For more than ten years, browser suppliers, portals and search engine providers have been convincing - or just paying - PC makers to make their wares the first thing the punter sees when they plug in their shiny new hardware and try to fire up the interweb. Since then, these deals make the news on occasion. But that is generally only when there is an indication that the deal actually changes the business dynamics of the hardware or software industries. For example, Opera's shift to shipping a free browser was made possible, in part, by sponsorship from Google. That was a change in business dynamics. But, even then, the Google involvement was a small part of the overall story.
Google hosts the web page for Dell owners on a part of the Google site designed for customised web page - not an expensive move, I suspect. That, for me, does not indicate much of a shift in how either Dell or Google goes about its business. You could make an argument for it being a finger in the eye for Microsoft - but is that a vital part of a more important story or just some commentary on the fluid nature of Internet-related deals?

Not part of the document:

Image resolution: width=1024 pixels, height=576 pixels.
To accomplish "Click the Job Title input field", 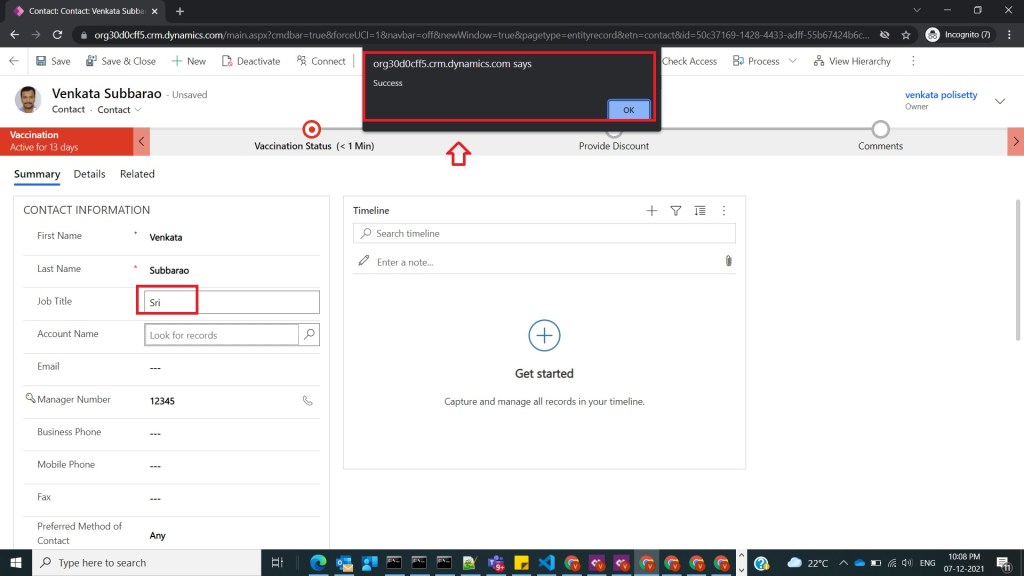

Google is a hot company right now, so there is an argument for running just about any story on the deals it makes. But I think with this one, any news editor would want to know that there is more to it - if there is anything unusual about the deal - before committing someone to that story. Otherwise, it's just "PC maker tweaks software bundle". Whoop. De. Doo.
Rubel went further to admonish the PRs at those companies for not fast-tracking a release on what they just did through the approvals process. Even if there was a release prior to this change, would anybody have cared enough to do more than edit it and post it? The chances are that neither Dell nor Google planned to produce a press release. Neither company is so profligate with releases that a deal of this nature would result in one.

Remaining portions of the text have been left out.